Had TV existed in 1600 and Will Shakespeare been tempted to write a series which would have been "relevant" to the masses "out there," he might have come up with "The Merry Wives of Windsor." At all events, the Folger Theater Group has tapped this for its holiday bill through Jan. 21 and it must be confessed that its situation comedy aspects remain workable even in the Folger's scholarly atmosphere.

Here was the writer of historical dramas taking up a "suggestion" from the great, fading Elizabeth I that he present Falstaff, his great comic creation from the "Henry" chronicles, making some of those sexual conquests he'd boasted of in the history plays.
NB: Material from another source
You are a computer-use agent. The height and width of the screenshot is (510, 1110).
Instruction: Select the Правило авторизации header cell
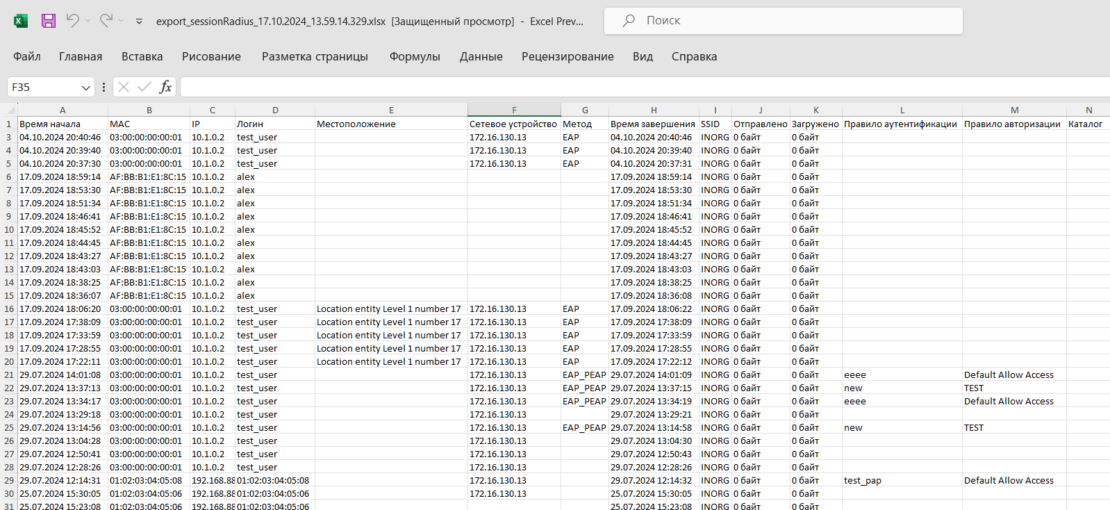coord(1013,124)
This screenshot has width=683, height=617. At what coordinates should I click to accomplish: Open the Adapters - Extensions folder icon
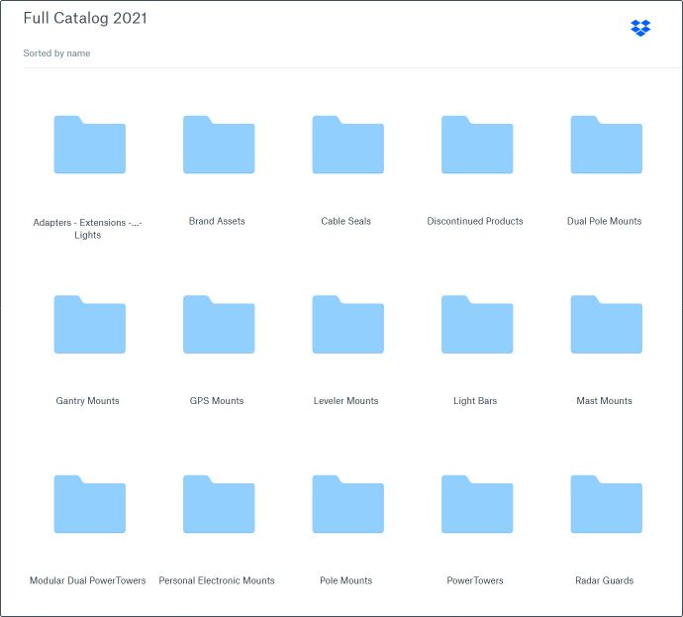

Shakespeare, who was thinking at that time of "Hamlet" and the great plays to follow, here broadened his pitch to write about the middle classes, country folk, parsons, the traveling French and a couple of couples in which the wives were decidely livelier than their suspicious and/or lugubrious husbands. A dash of young lovers thwarting plots of their elders would take care of the younger segment of the TV audience. Instead of poetry he'd write in prose and some broad farce wouldn't be amiss either.

Even more "relevant" would be the notion that women didn't always plot marriages to princes or murders of same or suffer the inactivity of watching their offspring cut off in their prime by political ambitions.

What has present appeal to director Mikel Lambert, the first woman to stage a Folger production, are Mrs. Page and Mrs. Ford, two very with-it wives and neighbors who are merely amused that a pompous old ass of a knight offers them his worn, questionable favors. They tease Mr. Ford, who has a low boiling point, into apoplectic jealous rages at the suspicion that Sir John is hidden somewhere in his house. And if getting tossed with the dirty laundry into the Thames isn't punishment enough for Sir John, they have other nightmares to follow.

The Folger production is at its best with Helen Carey's Mrs. Page, Glynis Bell's, Mrs. Ford and Peter Vogt's Mr. Ford.

These are spirited, vitality-charged performances and are spoken, quite correctly, in prose, not in Shakespeare's customary, spacious verse. The players know what they're doing and their pacing is effectively varied.

In this play, perhaps because it was suggested he come up with it in a fortnight, Shakespeare seems to have lost the careful interest he had in creating Falstaff. In this variation Falstaff is the pawn, acted upon, and Thomas Carson finds very little to suggest why he'd been such a favorite in the earlier histories. What with Shallow, Slender and Sir Hugh as well as Pistol, Nym and Bardolph, there are too many clowns for amusing definitions. Eric Zwemer and Karen Wadman are affecting as the young folk and William Penn's original score has amusing, charming, entirely appropriate sounds.